##### EXCERPTED DATA #####

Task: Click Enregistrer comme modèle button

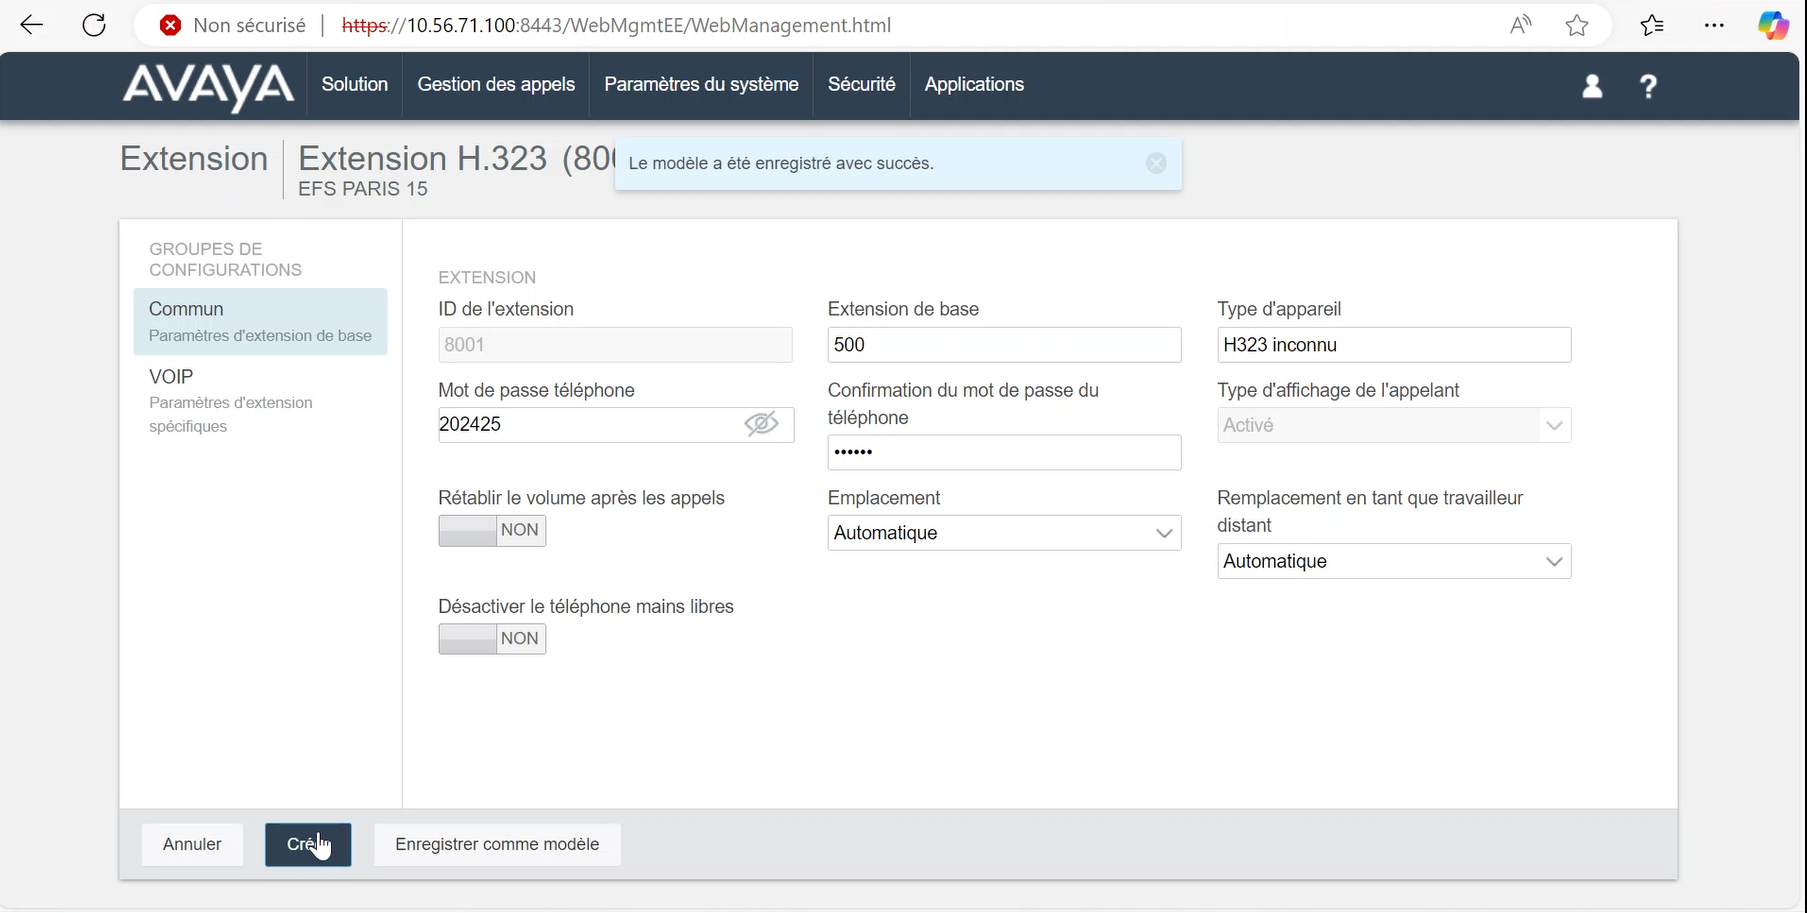Action: (497, 845)
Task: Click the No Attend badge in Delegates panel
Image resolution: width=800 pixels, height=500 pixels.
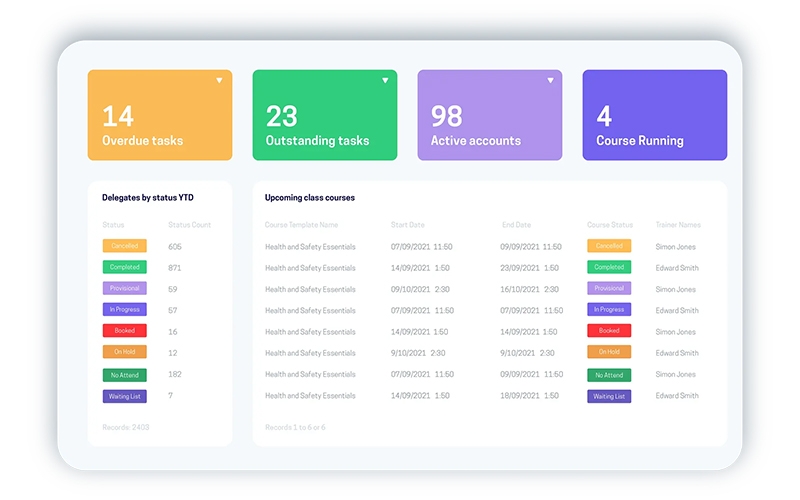Action: [124, 375]
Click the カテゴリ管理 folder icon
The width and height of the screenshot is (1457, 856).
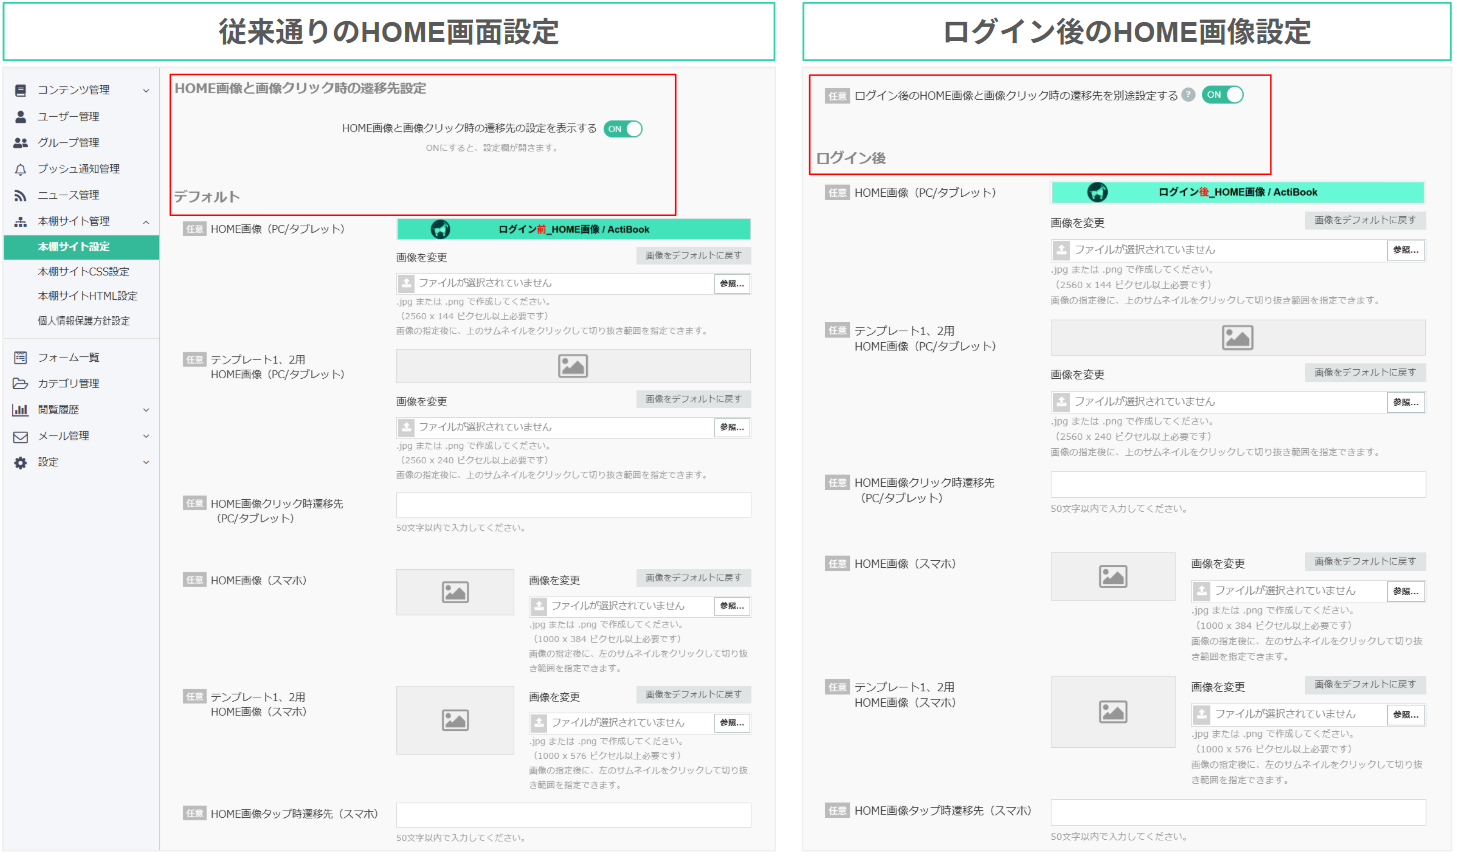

#####

### ABOUT THIS EXERCISE
Begin at the line containing "Task: Click the" and extract every line through the end of the records, inclusive, exactly and only; omit pictures.

### ANSWER TO THE EXERCISE
Task: Click the No Attend badge in Delegates panel
Image resolution: width=800 pixels, height=500 pixels.
Action: [124, 375]
Click the カテゴリ管理 folder icon
The width and height of the screenshot is (1457, 856).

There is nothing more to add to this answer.